For a while I thought about retooling the book for an academic readership, but the thought of pulling out all the story-telling, which I’d come to think of as the heart of the book, was upsetting. Almost as a last hope I sent the manuscript to the TLC to see if there was any point at all in pursuing the project further. The feedback I received was supportive and shrewd, offering technical pointers alongside tips on how to get the book published. With renewed hope I returned to drafting the book.

In the end, Wanderers found a home by luck after an article based on one of the chapters – that I placed in a popular history magazine – was seen by a commissioning editor who wrote to me and asked if I was looking for a publisher. Eight months later (after a series of further drafts) I finally had a book contract. Eighteen months after this, and the book is real, and out in the world.

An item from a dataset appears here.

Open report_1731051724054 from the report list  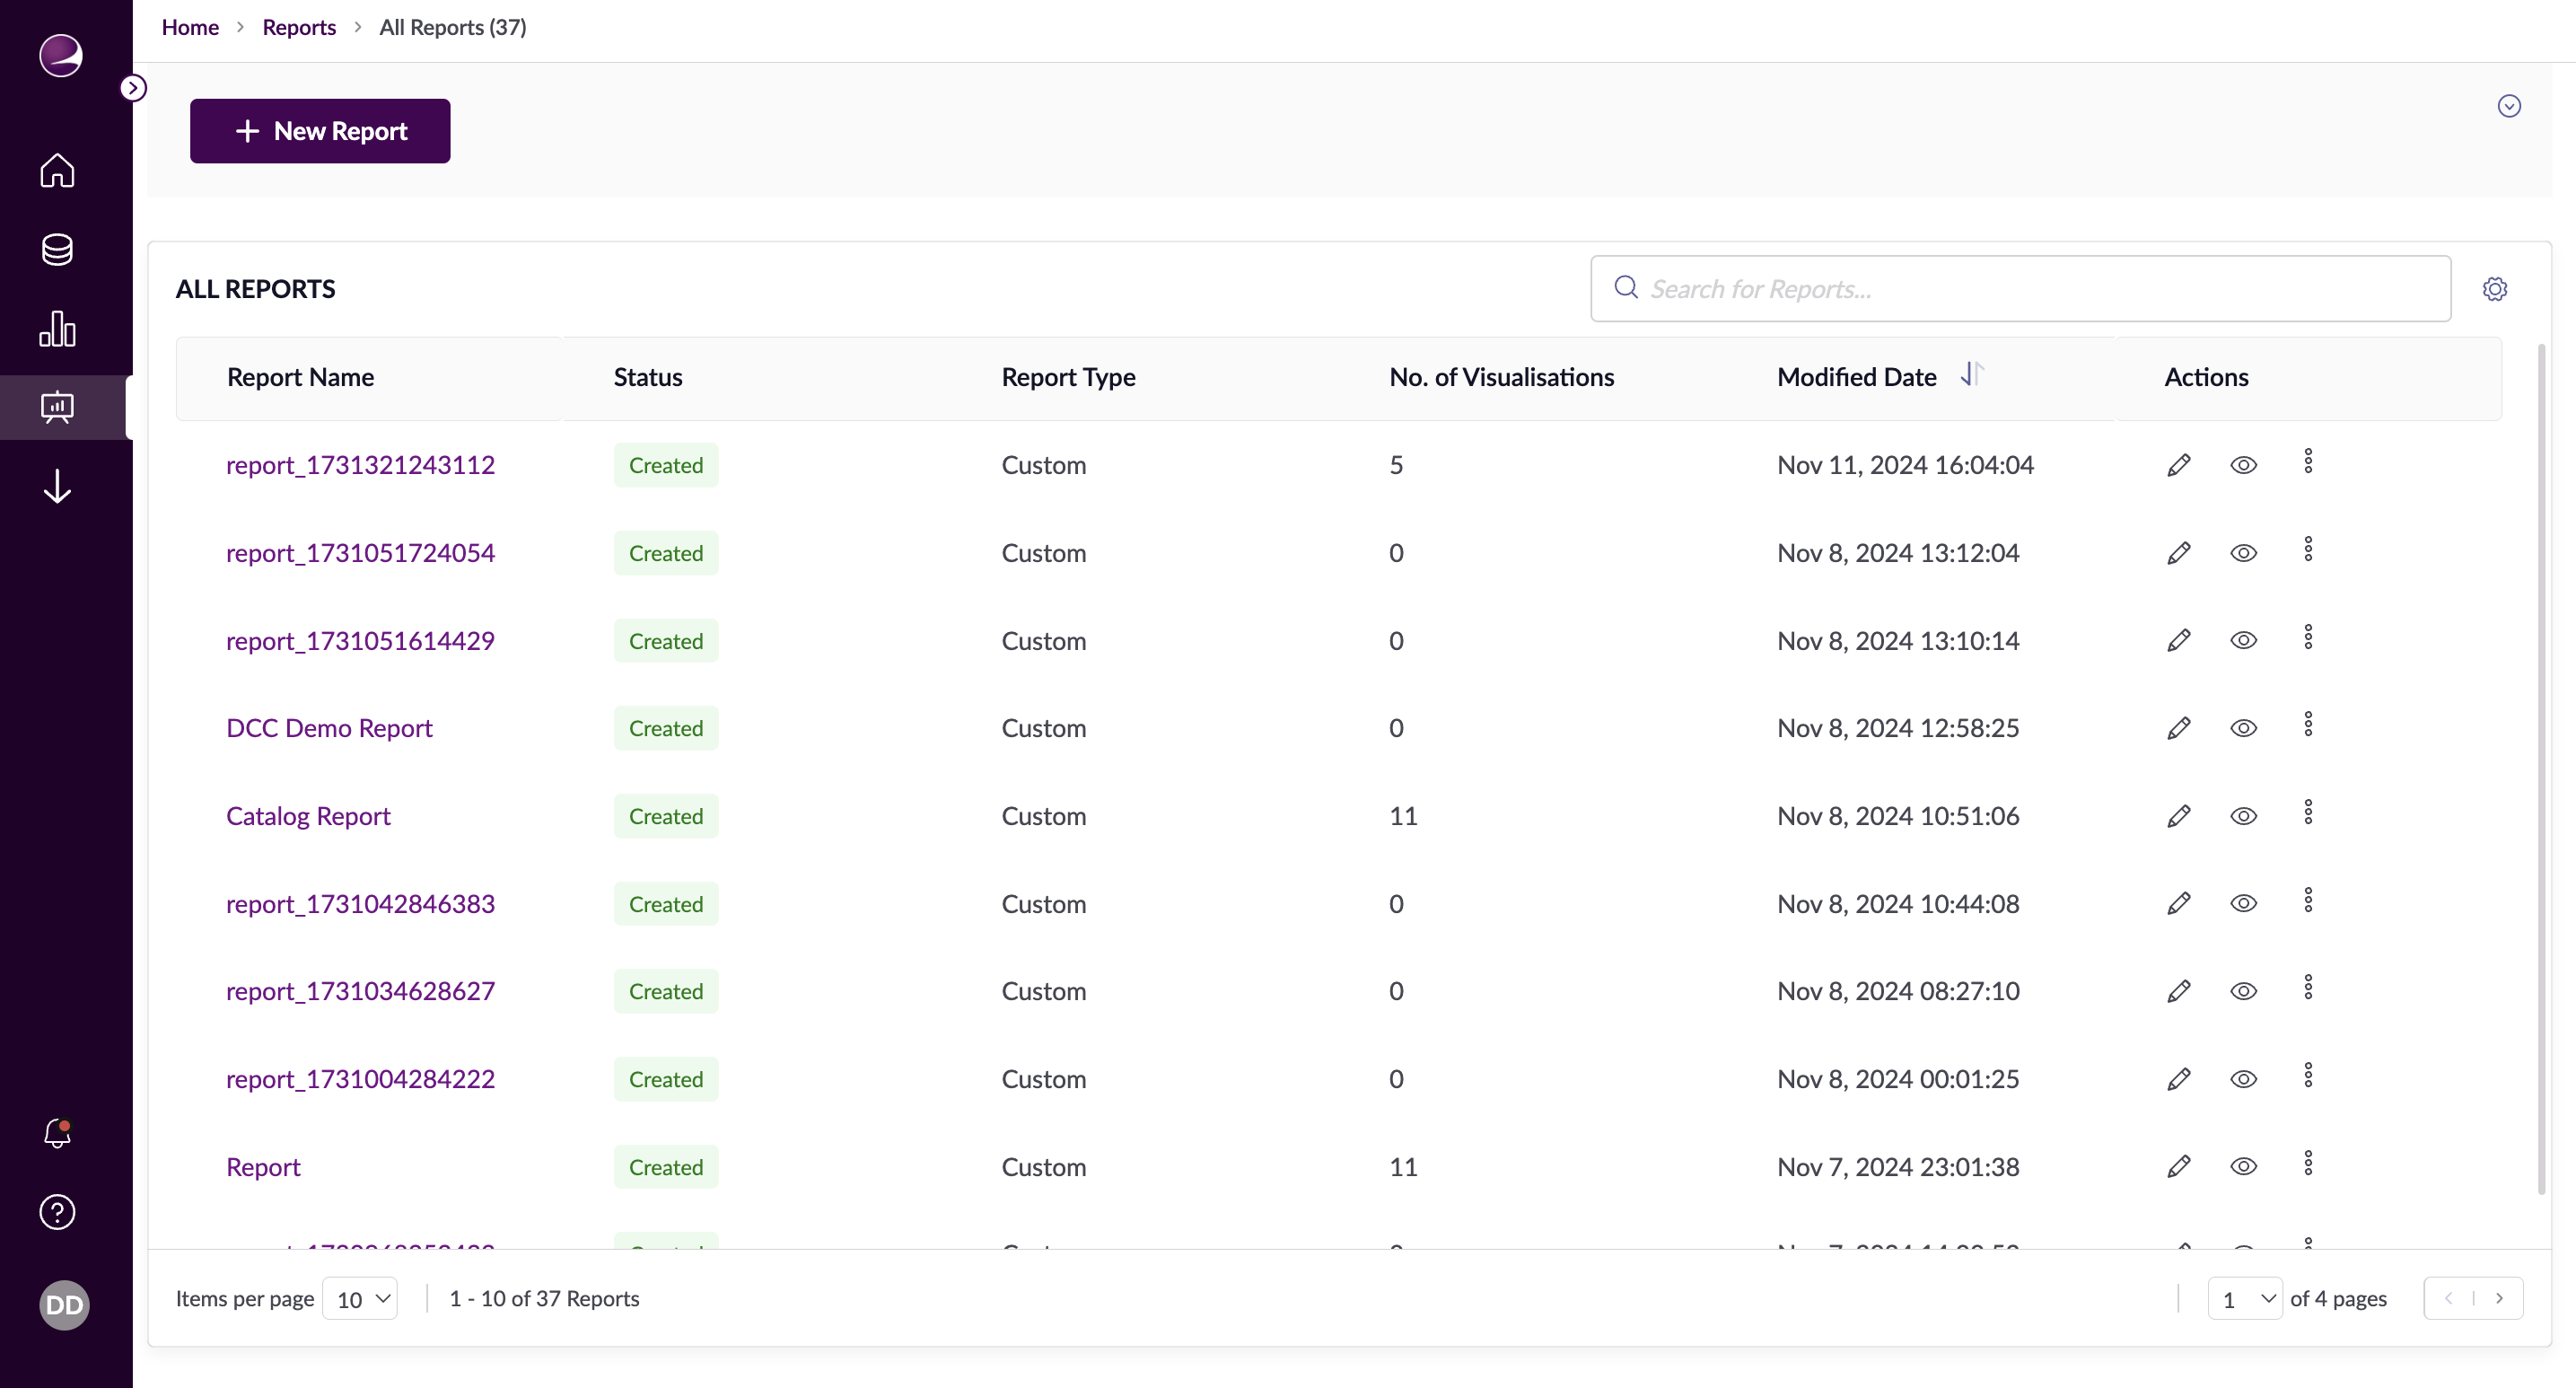(x=360, y=552)
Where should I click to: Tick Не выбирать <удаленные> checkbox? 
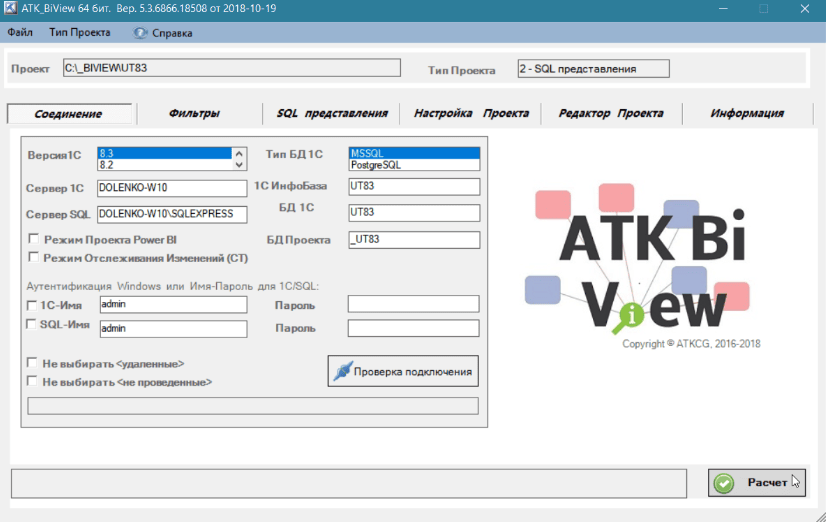point(34,364)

I’m about to start work on a follow-up book, but I do not know if the process will be any easier this time around. I still don’t have an agent, and although Wanderers is selling well I don’t know if it’ll be enough for someone to look at my next proposal and decide to take me on. It’s comforting, though, to have a brand new notebook on my desk, waiting to be filled. Somewhere in all the notes I make there might be an idea worth reading about.

Kerri Andrews

Kerri Andrews is a writer and academic. An expert in Romantic-era literature and women’s writing, she is also a keen hill-walker. Her non-fiction book, Wanderers: A History of Women Walking was recently published by Reaktion and is available via your local independent bookshop, or Amazon.

One Response

  1. This is both inspiring and encouraging. Your account of your journey towards fruition of your idea echoes much of my own – except that I don’t yet have an agent let alone a publisher! I submitted my draft m/s (narrative non-fiction) to TLC and like you had such encouraging and, in your words, shrewd feedback from my reader, with pointers for achievable improvements.